ERIC Number: ED465520
Record Type: RIE
Publication Date: 2002-Apr
Learning Science through Argumentation: Prospective Teachers' Experiences in an Innovative Science Course.
Munford, Danusa; Zembal-Saul, Carla
An appropriate approach to the issue of argumentation for science learning would follow a socio-constructivist perspective that takes into account the role of language and social context in the process of learning. Moreover, although Toulmin's model offers interesting insights to the study of argumentation, particularly in identifying major components of an argument, it relies on assumptions that are limiting in the context of science learning. Within Toulmin's perspective, the individual who constructs the argument would not necessarily construct new understandings through that process, but rather would engage in argumentation to persuade others of soundness of her/his (already developed) ideas. In contrast, the approach of authors such as Dianne Kuhn considers argument as dialogic thinking, describing it as a much more dynamic process that underlies the way(s) people make sense of the natural world. In other words, when Kuhn talks about argument, she is referring to not only how one presents/communicates his knowledge about the world and responds to criticism, but to the way one thinks and constructs new understandings.
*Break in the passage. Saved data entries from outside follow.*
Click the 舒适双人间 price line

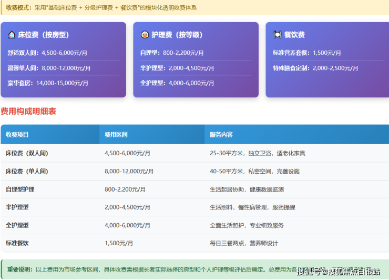(47, 53)
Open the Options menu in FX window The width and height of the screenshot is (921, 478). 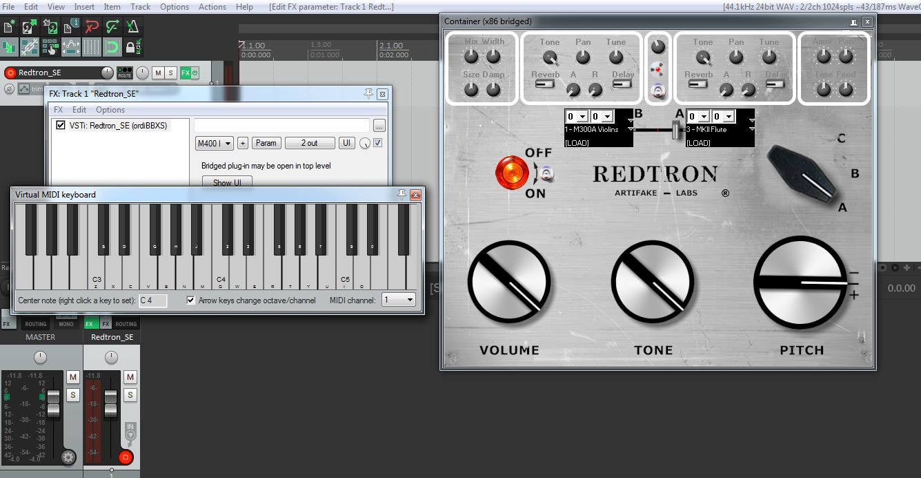[110, 110]
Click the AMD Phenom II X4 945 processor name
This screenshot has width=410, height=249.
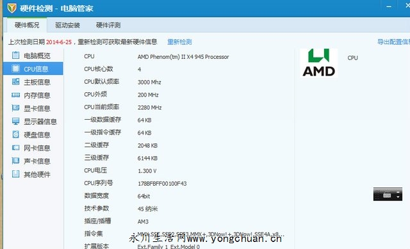click(x=183, y=57)
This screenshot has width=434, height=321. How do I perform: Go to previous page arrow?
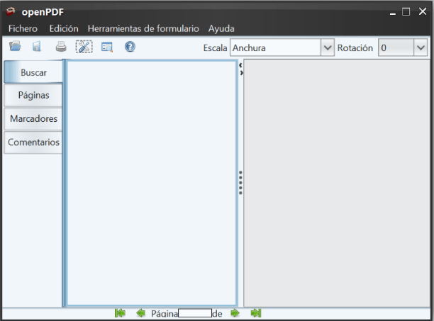coord(140,312)
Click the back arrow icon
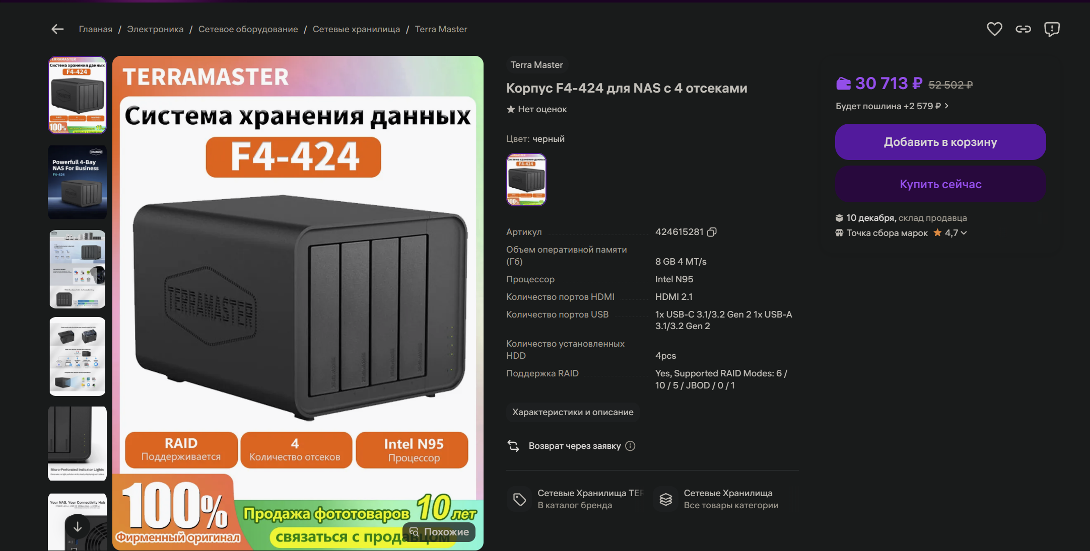1090x551 pixels. pos(57,29)
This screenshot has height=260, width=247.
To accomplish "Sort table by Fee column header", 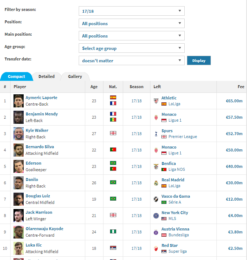I will pos(241,87).
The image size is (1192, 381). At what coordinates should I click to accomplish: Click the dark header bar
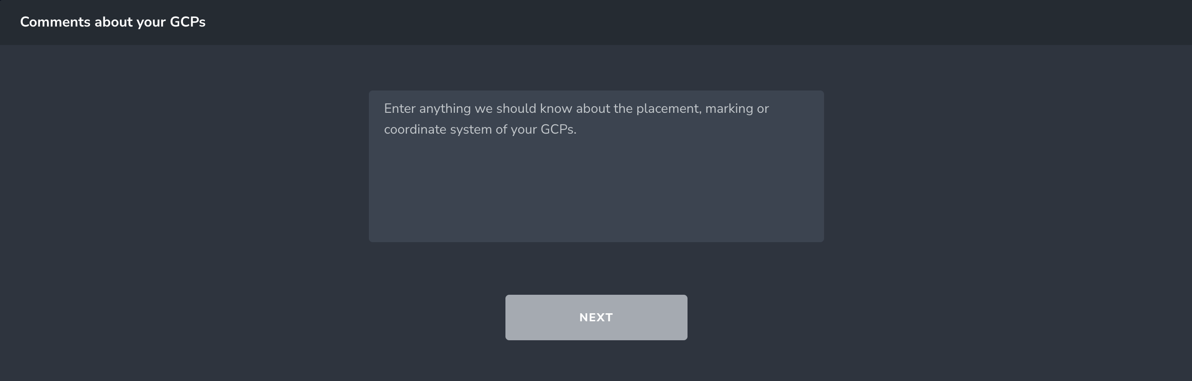coord(596,22)
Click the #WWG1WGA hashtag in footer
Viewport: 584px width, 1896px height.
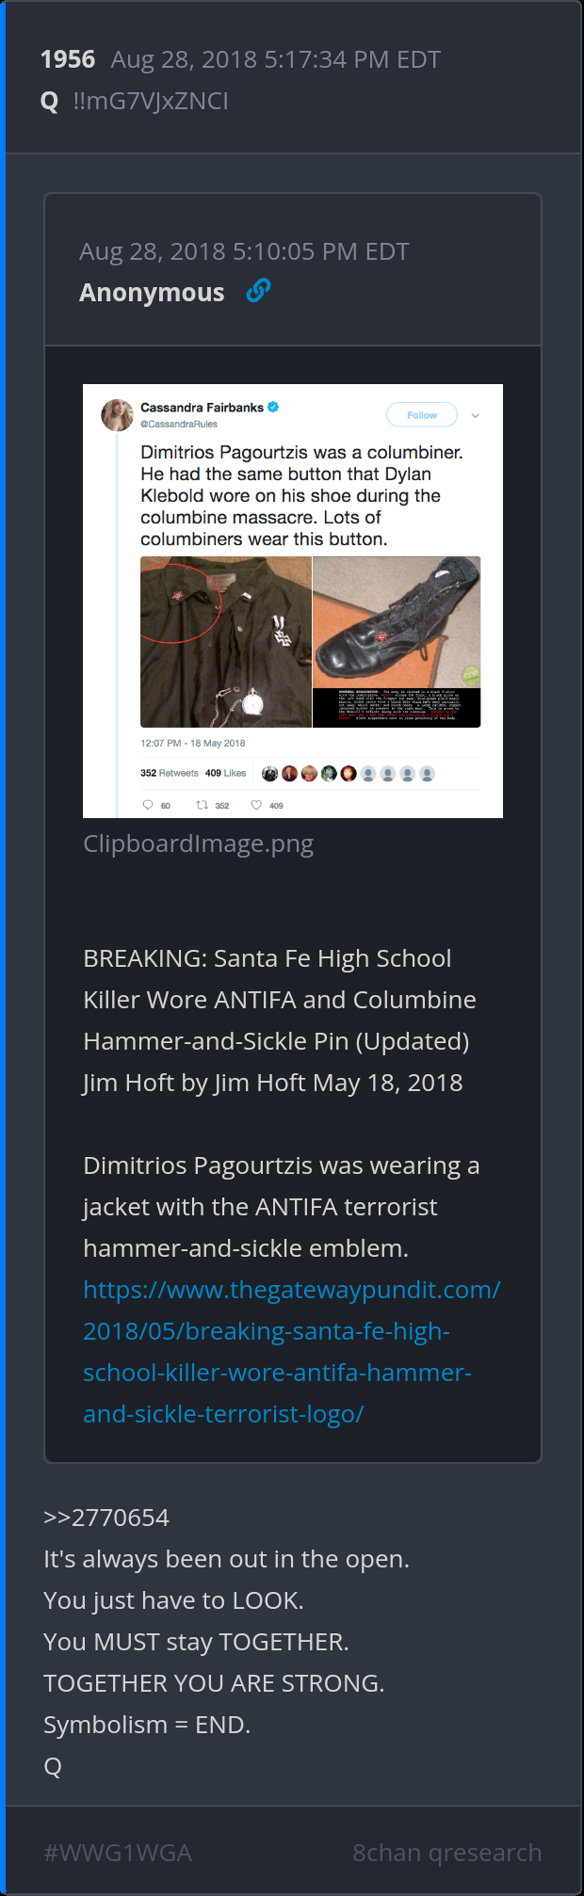coord(118,1853)
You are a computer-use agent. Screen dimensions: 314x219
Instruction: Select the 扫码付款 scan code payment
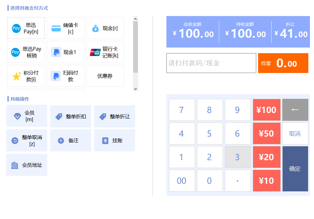tap(66, 76)
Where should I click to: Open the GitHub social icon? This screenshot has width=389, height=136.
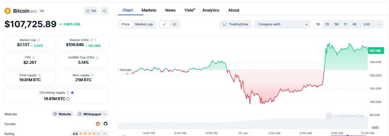[106, 124]
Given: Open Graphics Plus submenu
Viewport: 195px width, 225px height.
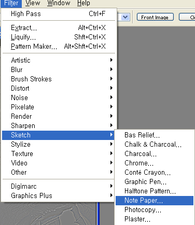Looking at the screenshot, I should [58, 195].
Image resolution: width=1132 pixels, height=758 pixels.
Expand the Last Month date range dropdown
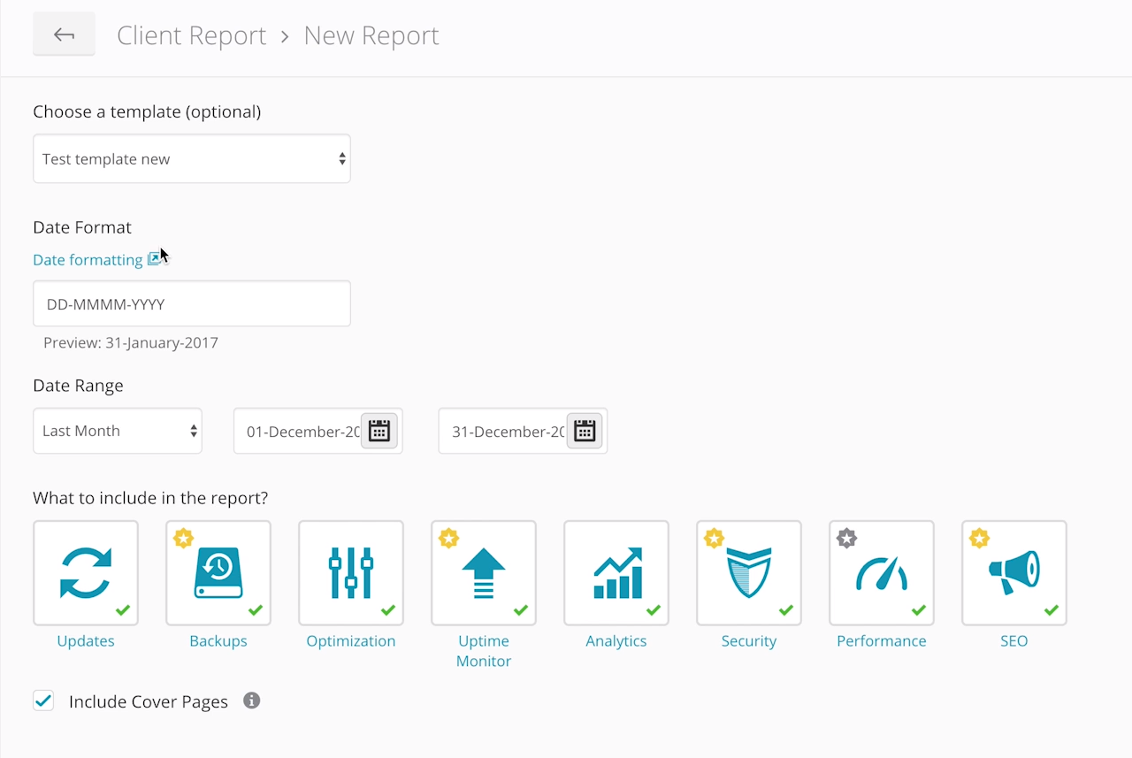(x=118, y=431)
This perspective has the potential to shift the focus from confrontational to collaborative argumentation and its processes, which is more coherent with socio-constructivist perspectives. (Contains 49 references.) (MVL)
Publication Type: Reports - Research; Speeches/Meeting Papers
Education Level: N/A
Authoring Institution: N/A
Note: Paper presented at the Annual Meeting of the National Association for Research in Science Teaching (New Orleans, LA, April 6-10, 2002).